There were also protests by activists in Caracas. The state “must act to avoid impunity,” the human rights NGO PROVEA called for.
Attorney General Tarek William Saab announced Saturday night the arrest of a man he identified as Nelson Saavedra, whom he described as “responsible for the atrocity of the outrage and the mass murder” of Martinez and Falcón. The official said he was “convicted and confessed” after being betrayed by his wife.
Saavedra will be charged with femicide aggravated by sexual violence, the prosecutor added, who would carry the maximum sentence in Venezuela: 30 years in prison.
According to the prosecutor, the Public Ministry registered over 610 cases of femicide in 2017, considered killing women for misogyny or machismo. Half of these cases have been resolved.
– Daily harassment –
“We want to have the same right that men should go quietly to the gym at 6 in the morning, to go home alone after a Sunday meal, to return home safely when it gets dark. We feel that they took this right only because we were born women “, says an excerpt from the letter that Daniela Durán wrote to read during the protest in Acarigua.
The 23-year-old performing arts student, with long dark hair, says she was harassed on the street.

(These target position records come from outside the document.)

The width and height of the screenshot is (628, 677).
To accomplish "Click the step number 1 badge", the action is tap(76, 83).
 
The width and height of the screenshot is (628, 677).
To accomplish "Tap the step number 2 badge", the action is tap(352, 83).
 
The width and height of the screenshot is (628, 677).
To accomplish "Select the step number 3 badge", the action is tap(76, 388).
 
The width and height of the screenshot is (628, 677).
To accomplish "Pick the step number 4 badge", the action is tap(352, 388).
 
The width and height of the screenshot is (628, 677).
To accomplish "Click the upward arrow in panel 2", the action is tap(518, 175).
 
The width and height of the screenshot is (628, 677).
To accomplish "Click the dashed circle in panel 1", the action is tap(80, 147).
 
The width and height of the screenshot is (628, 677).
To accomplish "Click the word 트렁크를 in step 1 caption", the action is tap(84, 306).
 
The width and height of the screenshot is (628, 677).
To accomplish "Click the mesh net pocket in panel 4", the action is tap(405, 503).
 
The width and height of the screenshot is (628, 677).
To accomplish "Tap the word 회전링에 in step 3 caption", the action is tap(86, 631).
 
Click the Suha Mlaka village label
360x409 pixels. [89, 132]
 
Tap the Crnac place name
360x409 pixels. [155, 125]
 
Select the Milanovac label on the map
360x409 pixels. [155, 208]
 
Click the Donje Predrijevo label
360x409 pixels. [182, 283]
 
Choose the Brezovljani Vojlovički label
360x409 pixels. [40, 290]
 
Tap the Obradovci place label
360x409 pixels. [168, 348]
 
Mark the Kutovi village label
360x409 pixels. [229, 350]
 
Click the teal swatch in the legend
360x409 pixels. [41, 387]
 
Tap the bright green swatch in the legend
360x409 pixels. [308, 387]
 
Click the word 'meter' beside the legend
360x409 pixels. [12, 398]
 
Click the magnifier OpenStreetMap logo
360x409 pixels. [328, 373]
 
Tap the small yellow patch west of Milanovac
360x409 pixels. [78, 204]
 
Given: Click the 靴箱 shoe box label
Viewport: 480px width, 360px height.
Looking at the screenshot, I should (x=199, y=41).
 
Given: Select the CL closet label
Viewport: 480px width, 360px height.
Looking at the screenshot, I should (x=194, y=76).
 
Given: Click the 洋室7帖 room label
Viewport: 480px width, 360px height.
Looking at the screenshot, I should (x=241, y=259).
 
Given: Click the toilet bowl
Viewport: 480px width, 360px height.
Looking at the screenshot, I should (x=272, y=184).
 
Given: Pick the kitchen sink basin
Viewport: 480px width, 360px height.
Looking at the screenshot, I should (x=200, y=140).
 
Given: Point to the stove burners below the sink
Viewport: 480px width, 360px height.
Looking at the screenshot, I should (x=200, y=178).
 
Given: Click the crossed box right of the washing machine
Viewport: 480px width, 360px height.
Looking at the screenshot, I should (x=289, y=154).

“It’s part of everyday life and you don’t have to cut yourself, you can come out covered with your hair up, and the men in the cars slow down and start rolling sideways,” he observes.
The independent monitor Femicide, an initiative of the digital communications platform Utopix, estimated the number of cases last year at 256, compared to 167 in 2019. In January 2021, 23 were registered, compared to 34 in the same month in 2020.
In general, Venezuela suffers from one of the worst waves of violent deaths in the region.
The country recorded almost 12,000 violent deaths in 2020, according to the NGO Observatorio Venezolano de Violencia, with a rate of 45.6 per 100,000 inhabitants, seven times higher than the world average.